Jack picked up the bottle of lemon oil aromatherapy and read the back of the label. “May irritate skin,” he said. Subtext: You might not have nearly blinded me if you’d simply read the label, you idiot. Sub-sub-text: Can’t you do anything right?
That night, I stupidly asked Jack if he wanted to light a fire and snuggle under the cloud of a comforter. “Lucy, my dick has no top layer of skin. I’m not exactly in the mood right now,” he said rolling over.
Believe it or not, the next night we had amazingly passionate sex. It wasn’t making love. It was sex compliments of an excellent bottle of red wine our waiter insisted we try. Our night was release stress, really, but I wasn’t about to complain. I was so grateful for the contact that I just played the hand I was given and hoped it would grow into something better eventually.
I think that’s the night I got pregnant. In fact, I’m sure it is because it was the only time we’d been together in months.
Nearly five months later, I prepared Jack’s favorite meal — prime rib and garlic mashed potatoes and Caesar salad, and planned to tell him about the baby over a glass of red wine.

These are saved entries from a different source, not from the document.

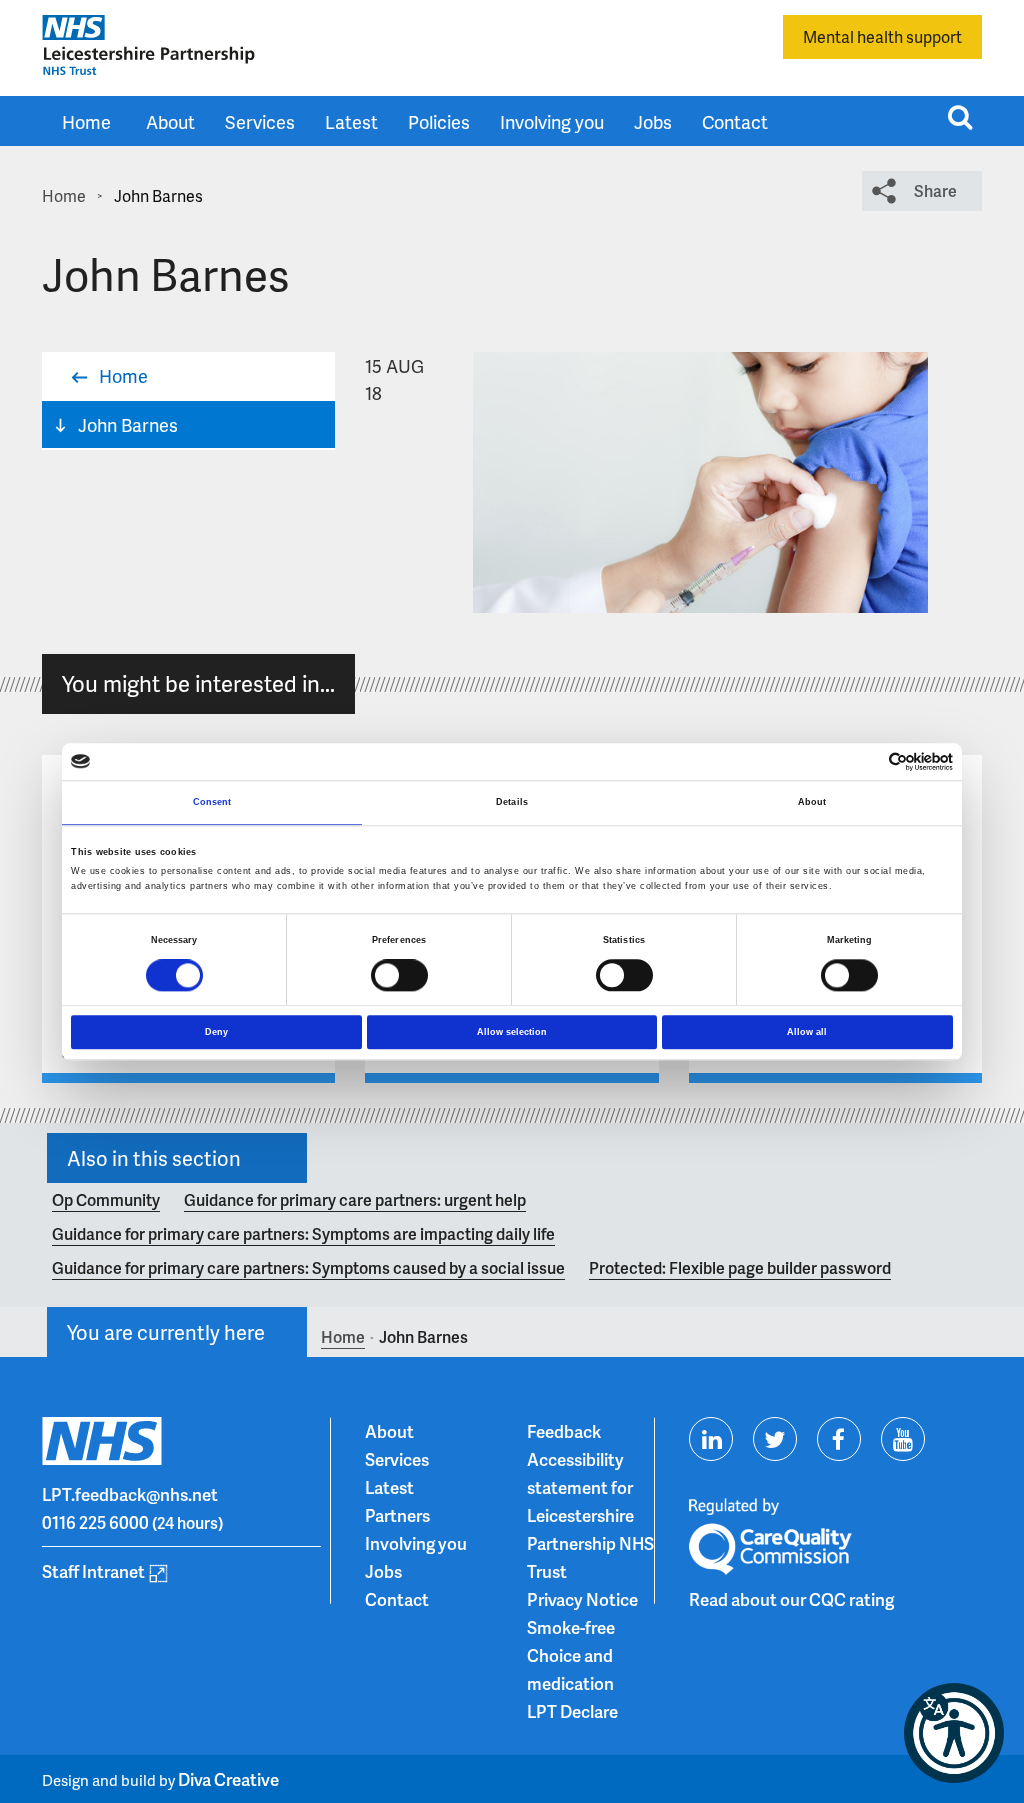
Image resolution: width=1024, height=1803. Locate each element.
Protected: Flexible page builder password (740, 1267)
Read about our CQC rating (791, 1599)
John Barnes (128, 424)
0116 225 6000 (95, 1522)
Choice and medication (570, 1669)
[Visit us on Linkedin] (711, 1439)
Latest (351, 121)
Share (935, 190)
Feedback (564, 1431)
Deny (216, 1032)
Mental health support (882, 36)
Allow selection (512, 1032)
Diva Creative (228, 1779)
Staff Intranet (93, 1571)
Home (86, 121)
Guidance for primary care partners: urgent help (355, 1199)
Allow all (807, 1032)
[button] (954, 1733)
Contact (735, 121)
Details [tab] (512, 803)
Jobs (653, 121)
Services (260, 121)
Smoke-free (571, 1627)
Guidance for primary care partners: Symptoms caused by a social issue (308, 1267)
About (170, 121)
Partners (397, 1515)
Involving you (552, 121)
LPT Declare (572, 1711)
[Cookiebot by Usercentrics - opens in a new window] (865, 761)
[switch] (399, 975)
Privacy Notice (582, 1599)
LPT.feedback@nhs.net (130, 1494)
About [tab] (812, 803)
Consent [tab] (212, 803)
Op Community (106, 1199)
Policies (439, 121)
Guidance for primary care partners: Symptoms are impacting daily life (303, 1233)
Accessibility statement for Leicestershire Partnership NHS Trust (590, 1515)
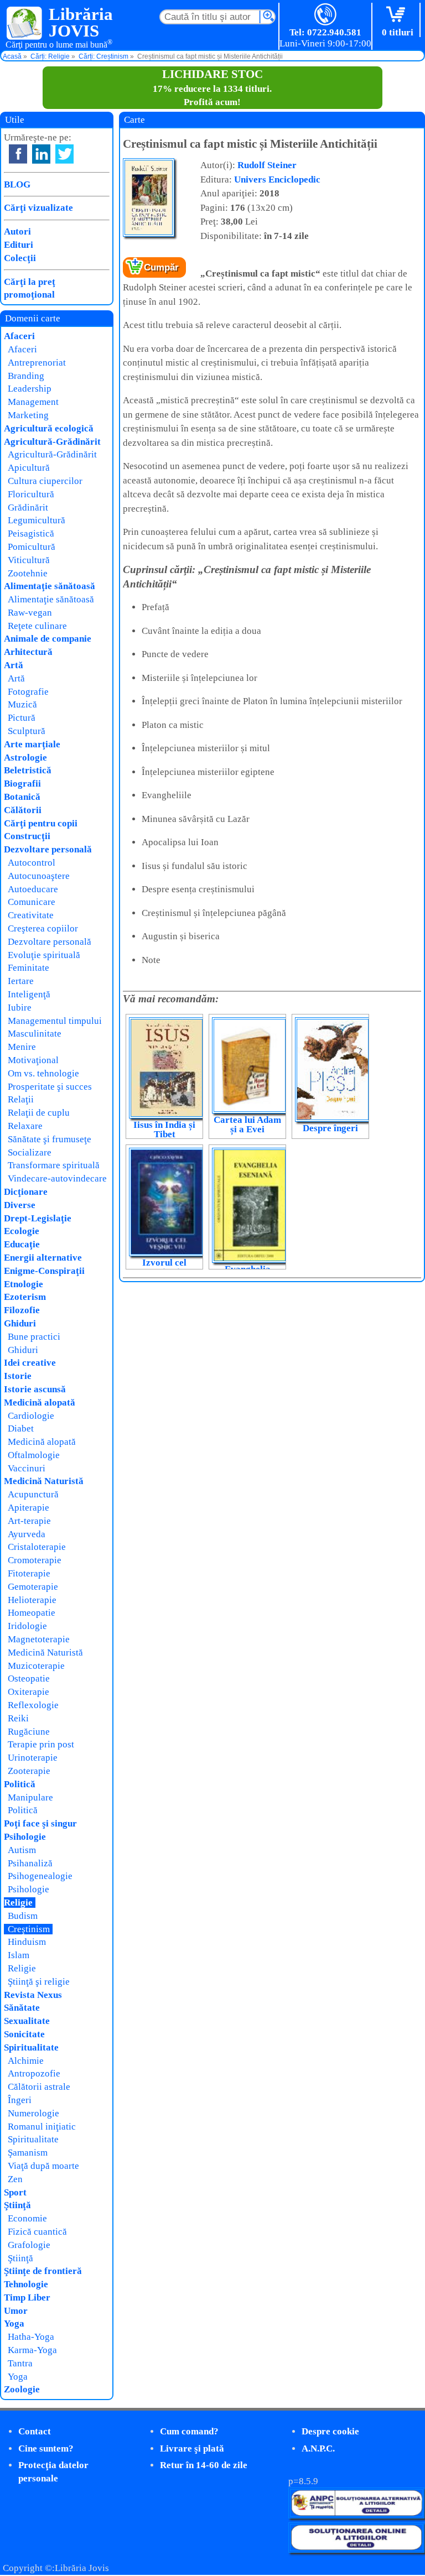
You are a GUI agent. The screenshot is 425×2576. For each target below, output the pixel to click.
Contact (34, 2431)
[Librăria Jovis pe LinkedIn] (41, 154)
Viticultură (29, 560)
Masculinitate (34, 1033)
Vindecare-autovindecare (57, 1178)
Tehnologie (26, 2284)
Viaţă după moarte (43, 2166)
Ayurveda (26, 1534)
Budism (23, 1916)
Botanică (22, 797)
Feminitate (28, 967)
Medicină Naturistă (44, 1481)
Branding (26, 376)
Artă (13, 665)
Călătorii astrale (39, 2086)
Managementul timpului (55, 1021)
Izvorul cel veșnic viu (164, 1267)
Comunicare (31, 902)
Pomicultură (31, 547)
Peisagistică (31, 533)
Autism (22, 1850)
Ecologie (21, 1231)
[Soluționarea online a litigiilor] (356, 2549)
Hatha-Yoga (31, 2337)
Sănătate (22, 2007)
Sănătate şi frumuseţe (49, 1139)
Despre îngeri (330, 1128)
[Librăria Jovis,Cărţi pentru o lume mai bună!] (25, 24)
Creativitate (31, 915)
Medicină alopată (39, 1402)
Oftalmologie (34, 1455)
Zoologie (22, 2389)
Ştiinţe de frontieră (43, 2271)
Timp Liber (27, 2297)
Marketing (28, 415)
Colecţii (20, 258)
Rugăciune (29, 1731)
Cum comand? (189, 2431)
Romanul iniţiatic (42, 2126)
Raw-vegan (30, 612)
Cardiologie (31, 1416)
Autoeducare (33, 889)
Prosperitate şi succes (50, 1086)
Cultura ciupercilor (45, 481)
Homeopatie (31, 1612)
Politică (19, 1784)
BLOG (17, 184)
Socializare (29, 1152)
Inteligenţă (29, 994)
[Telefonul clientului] (325, 15)
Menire (22, 1047)
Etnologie (23, 1284)
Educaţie (22, 1244)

Here’s how the fantasy goes: I look ravishing, stunning, really. As I put Jack’s dinner on the table, he says something lovely about my cooking, the effort I made and how much he loves me. I pour a glass of wine for him, and tell him that I know we’ve had a tough road of it over the last few years, but that I want to get our marriage back on track. My eyes well with tears of joy and I tell him I have some exciting news. He asks why I’m not drinking any wine then, in an instant, he knows. He jumps from his chair, this time knocking nothing over and starting no fires, lifts me in his embrace and tells me he’s overjoyed.
Here’s how the reality goes: I look pretty good. Not bad. I’m bloated but relieved that it’s because I’m four-and-a-half months pregnant, and not just a cow, as I’d originally suspected. I don’t have quite as much time to primp as I’d planned because I keep repeating the home pregnancy test and calling the people at Planned Parenthood, asking them to please check my test results again to be sure they hadn’t accidentally switched my results with someone younger and more fertile than me. The clinician assured me that since I’d peed directly onto the stick that we both watched turn pink, a lab mix-up was impossible. Anyway, just as I was about to tell Jack the news, he blurted out that our marriage has run its course and he wanted a divorce. “So what did you want to tell
me?
” he asked. It was a home pregnancy test commercial gone terribly, terribly wrong.